7.         Chlorophyll method :  It is indirect method.  It is clear that photosynthesis is based on the amount of chlorophyll.  So, if the plants have higher amount of chlorophyll, then the rate of photosynthesis will be higher.  In this method chlorophyll is extracted from the leaves and its concentration is determined through spectrophotometer.  Generally, this method is used for comparison of productivity of different communities.

8.         Herbage cover method :  It is indirect method because in it the plants or in community, amount of green canopy is higher, then the rate of photosynthesis will be higher.  So, it is used for the comparison of productivity of different communities.

9.         Global pattern of primary productivity :  "Annual average rate of net plant production.  The number after the bar is K cal/M²/year; the number within the parentheses is area in 106 Km².

Factors controlling Primary Productivity

Primary productivity is controlled through all these factors that control the rate of photosynthesis some important factors are the following :

1.         Size of community :  If the community is large, then the productivity of the community will be high.

2.         Herbage cover :  The green canopy of the plant is known as herbage cover, and this is the plant part where photosynthesis occurs.  So, larger the canopy more the productivity.

3.         Availability of nutrients in soil:  It is proved that the rate of absorption of nutrients is directly proportional to productivity.  If the soil is nutrient rich, then the productivity will be high.

4.         Concentration of CO₂ : CO₂ is the raw material for photosynthesis and as the CO₂ concentration increases, the rate of photosynthesis will increase up.

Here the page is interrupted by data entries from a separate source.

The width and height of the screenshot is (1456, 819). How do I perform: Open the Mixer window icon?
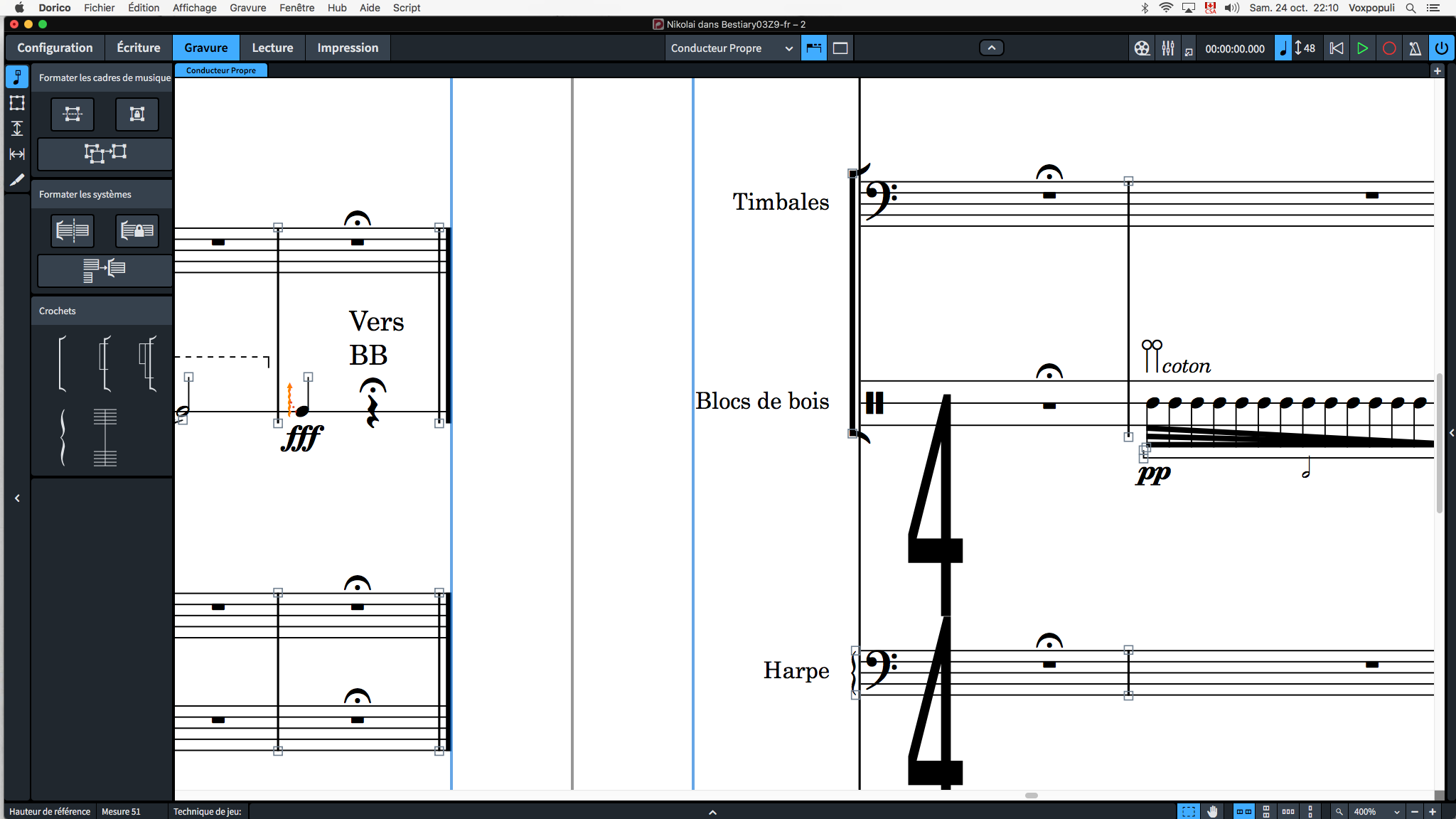1167,48
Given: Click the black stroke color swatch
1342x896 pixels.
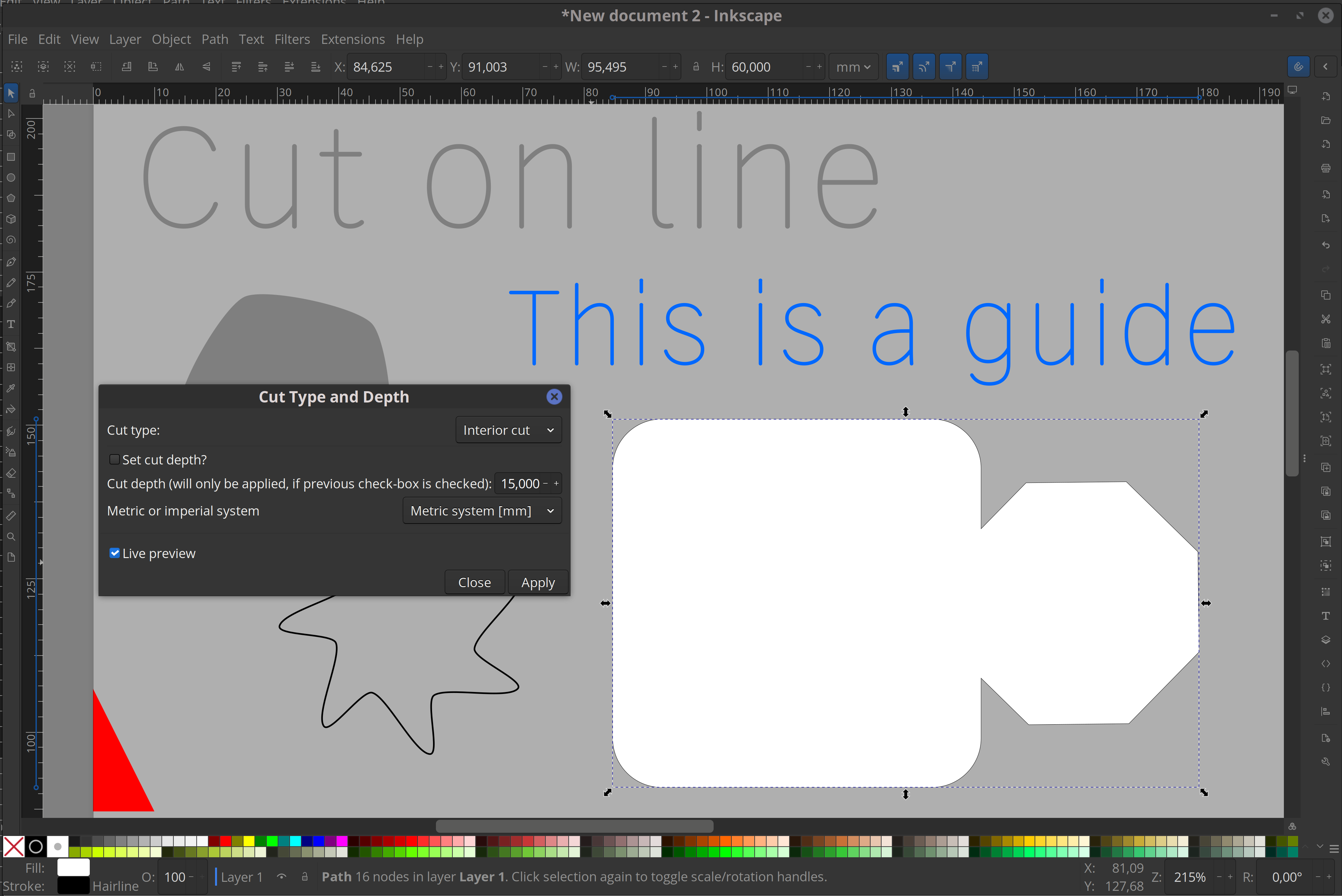Looking at the screenshot, I should point(73,886).
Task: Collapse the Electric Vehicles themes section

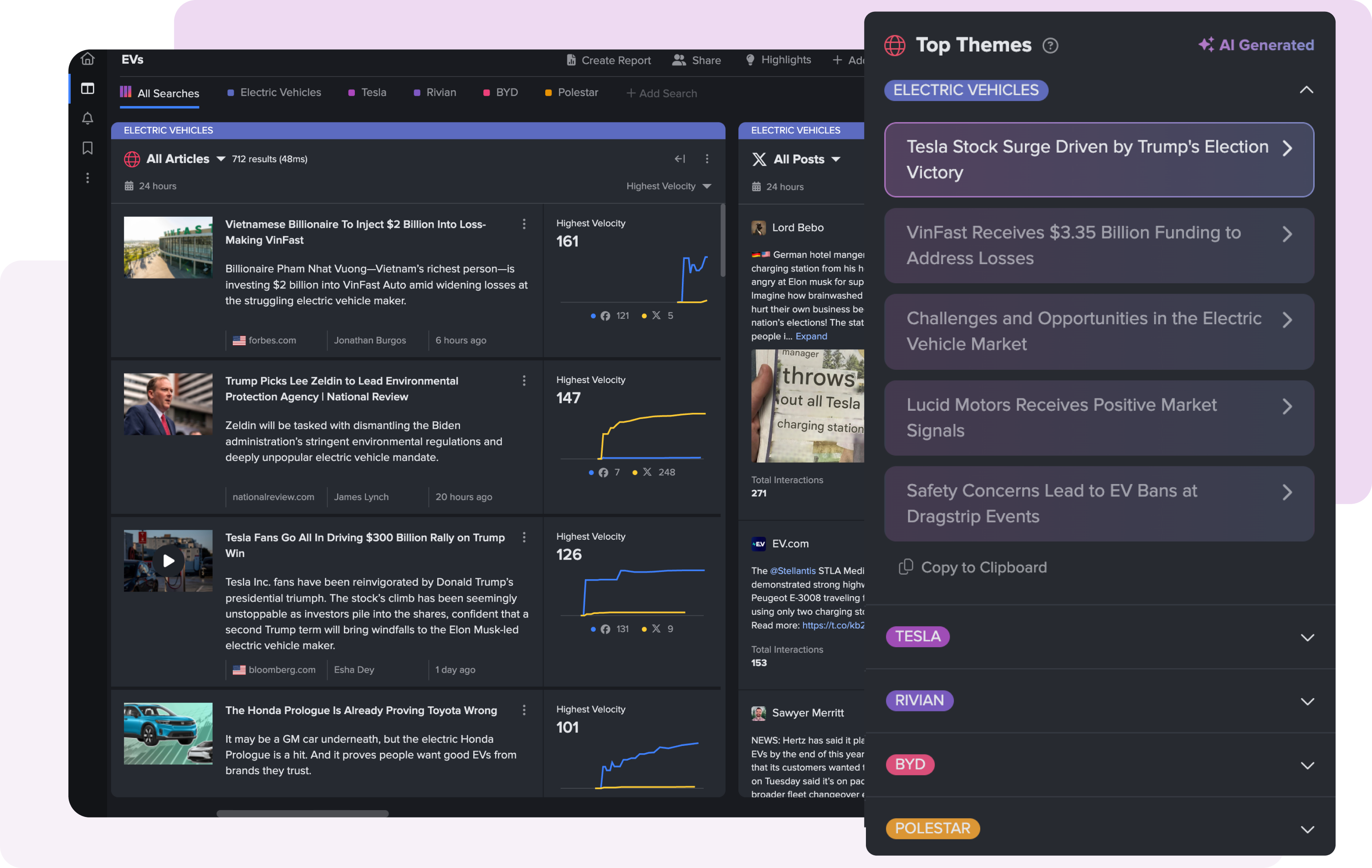Action: 1306,90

5.         Types of plants :  It is clear that tropical plants have the higher rate of photosynthesis, because in the tropical plants, photorespiration is absent.  So, efficiency of synthesis will rise up.

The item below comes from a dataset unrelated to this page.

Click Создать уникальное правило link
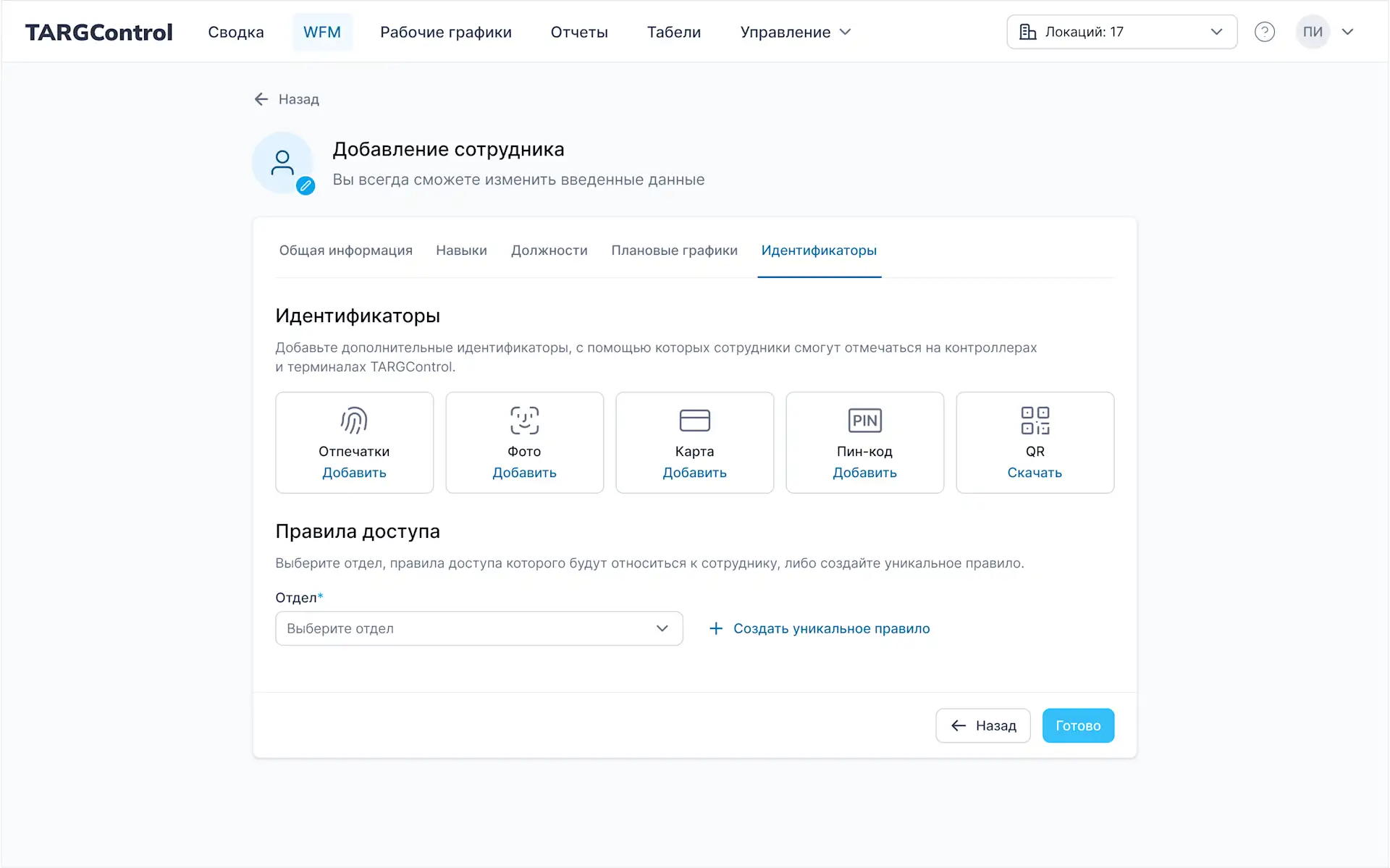The image size is (1390, 868). pyautogui.click(x=832, y=628)
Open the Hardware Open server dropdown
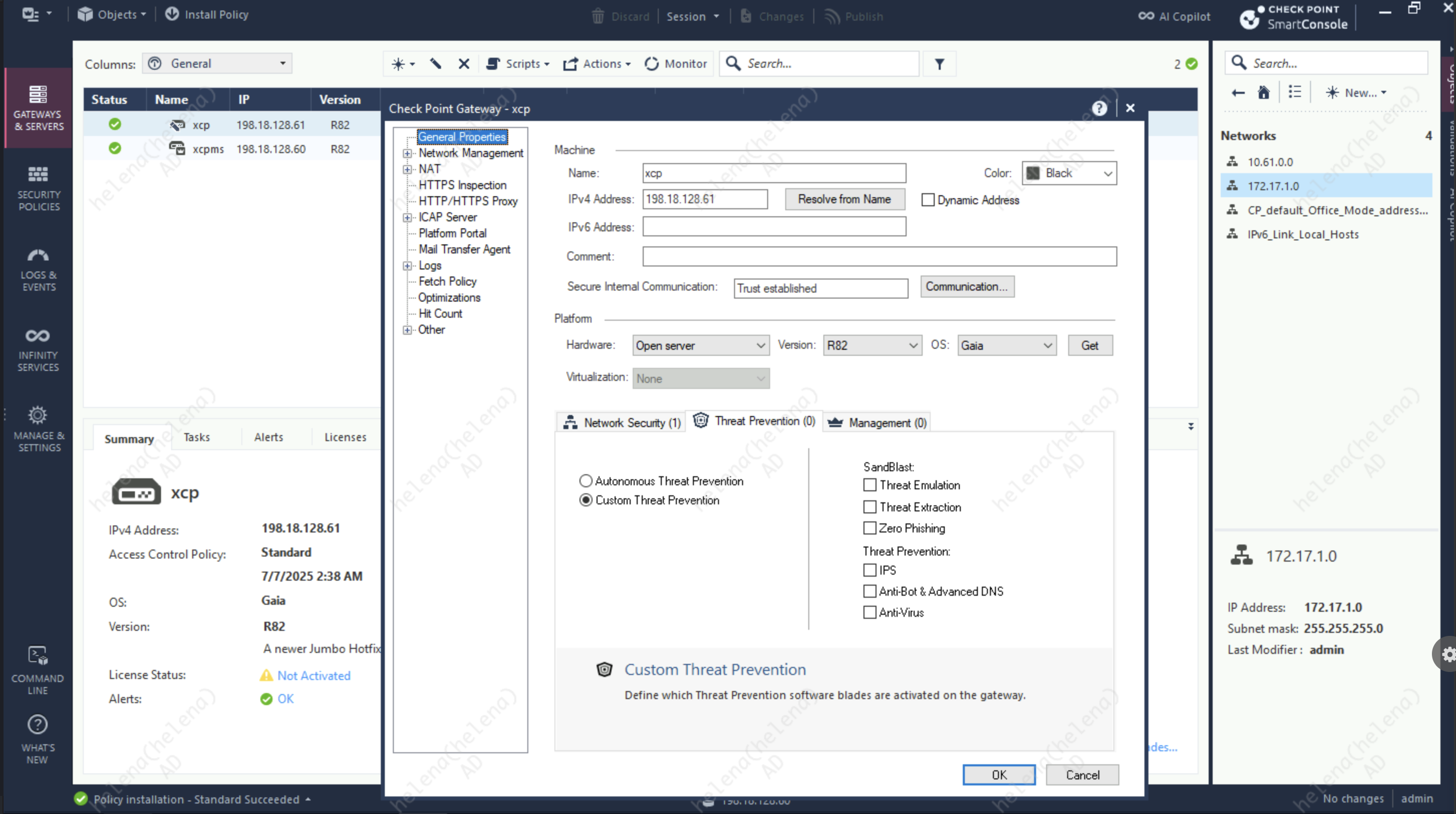Image resolution: width=1456 pixels, height=814 pixels. [700, 345]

6.         Density of vegetation :  If community is large, but vegetation is small, then productivity will be less.  But if community is smaller and vegetation is desnse, then productivity will be high.

7.         Rainfall:  The water is the raw material for plant photosynthesis so; higher rainfall will indicate higher productivity.  It is the reason that tropical rain forest will indicate highest productivity.

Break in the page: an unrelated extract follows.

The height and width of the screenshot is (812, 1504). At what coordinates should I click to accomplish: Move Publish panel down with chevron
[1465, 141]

8.         Solar radiations:  Light is another important limiting factor for photosynthesis.  So, as the amount of solar radiations increase, the rate of photosynthesis is also increased.  Generally, solar radiations are not barrier in terrestrial ecosystems.  But it is barrier for aquatic ecosystem.

9.         Disturbances in community :  If community is disturbed by anthropogenic factors, and then its productivity will be low.

10.     Type of community:  The productivity is based on type of community, like desert community, tundra biome, alpine community, indicates low productivity.  Whereas rain forests indicate higher productivity.